An Illinois congressman offered an explanation. "We've got to keep the lid on this thing and see if the political process doesn't offer some real solutions in the end. Everybody is giving attention to the protestors, but no one is listening to those in hopes of getting some health-care coverage that has gone beyond their reach. They are the ones who are quietly and patiently waiting for what was promised in the election campaign. If they don't get it through the legislative process, they will revolt. And they won't care about political affiliations. They'll go after the system, and it may generate a crisis in government that could rival the Civil War."
Sen. Obama made his biggest strides in public support when he rejected the slash-and-burn brand of politicals in seeking the candidacy during the Democrat primary seasons and pre-convention time. He offered that same possibility of reason and conciliation during the election campaign. The Repubilcan Party has defined itself as obstructing any attempts at bi-artisan solutions and has supported the incivility. Their effort is totally toward some kind of politcal defeat of Obama and the Democrats.

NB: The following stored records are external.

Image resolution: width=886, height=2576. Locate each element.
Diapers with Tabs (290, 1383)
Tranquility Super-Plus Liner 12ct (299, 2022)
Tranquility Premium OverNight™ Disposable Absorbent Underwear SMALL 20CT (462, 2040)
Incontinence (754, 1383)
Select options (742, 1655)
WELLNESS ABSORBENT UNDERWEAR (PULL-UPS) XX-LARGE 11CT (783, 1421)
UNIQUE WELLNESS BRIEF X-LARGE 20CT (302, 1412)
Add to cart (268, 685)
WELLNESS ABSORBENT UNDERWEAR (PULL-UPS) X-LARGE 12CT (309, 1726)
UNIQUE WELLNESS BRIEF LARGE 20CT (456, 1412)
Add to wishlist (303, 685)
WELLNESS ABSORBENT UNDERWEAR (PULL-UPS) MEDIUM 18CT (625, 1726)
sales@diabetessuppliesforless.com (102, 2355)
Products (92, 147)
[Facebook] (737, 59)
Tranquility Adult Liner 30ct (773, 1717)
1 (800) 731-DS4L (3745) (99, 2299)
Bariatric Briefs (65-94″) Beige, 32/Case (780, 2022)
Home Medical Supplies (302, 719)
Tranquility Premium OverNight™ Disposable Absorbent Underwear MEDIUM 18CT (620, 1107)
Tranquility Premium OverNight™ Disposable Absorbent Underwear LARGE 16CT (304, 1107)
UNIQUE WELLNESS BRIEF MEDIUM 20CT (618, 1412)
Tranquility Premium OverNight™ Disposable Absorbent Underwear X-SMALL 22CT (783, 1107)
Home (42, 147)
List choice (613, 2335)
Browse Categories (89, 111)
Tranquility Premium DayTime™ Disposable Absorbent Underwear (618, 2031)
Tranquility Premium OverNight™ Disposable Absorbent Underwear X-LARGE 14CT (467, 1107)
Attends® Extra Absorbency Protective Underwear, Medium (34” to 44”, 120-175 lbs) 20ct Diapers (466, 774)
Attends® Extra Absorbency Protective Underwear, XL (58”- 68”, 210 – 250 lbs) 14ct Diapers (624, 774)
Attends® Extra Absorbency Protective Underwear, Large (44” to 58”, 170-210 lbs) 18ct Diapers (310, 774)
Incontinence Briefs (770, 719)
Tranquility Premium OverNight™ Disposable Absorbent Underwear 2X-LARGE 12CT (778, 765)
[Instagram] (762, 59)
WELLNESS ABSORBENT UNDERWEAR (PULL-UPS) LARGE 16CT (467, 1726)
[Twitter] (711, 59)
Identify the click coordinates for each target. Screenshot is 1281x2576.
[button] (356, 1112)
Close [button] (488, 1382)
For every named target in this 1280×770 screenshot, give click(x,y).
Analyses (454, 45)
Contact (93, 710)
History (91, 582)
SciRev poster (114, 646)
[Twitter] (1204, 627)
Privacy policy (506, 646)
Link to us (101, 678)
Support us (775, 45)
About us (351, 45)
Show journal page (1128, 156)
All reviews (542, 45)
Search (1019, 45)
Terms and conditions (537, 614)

So far, President Obama has given Congress the responsibilty to come up with proposals that address the uninsured and under-insured. By now he and those who elected him realize that the GOP is not interested in addressing the health-care problems. It is only interested in extracting some revenge for the election it lost. Playing to the protestors will not be tolerated as Congress reconvenes to take up reform.
With wars to resolve, the economy in a crisis, and past transgressions of decency to rectify, a failure to produce a significant health-care reform is very likely to trigger an insurrection that will make the Iraqi fight between the Sunnis and Shiites seem like a picnic in the park.
The more perceptive politicians know this. In recent weeks, the GOP has defined itself. Now is the time to see what they and the Democrats do with the definition.
To those who have no health-care or have inadeqate health-dare, it is a mater of deprivation.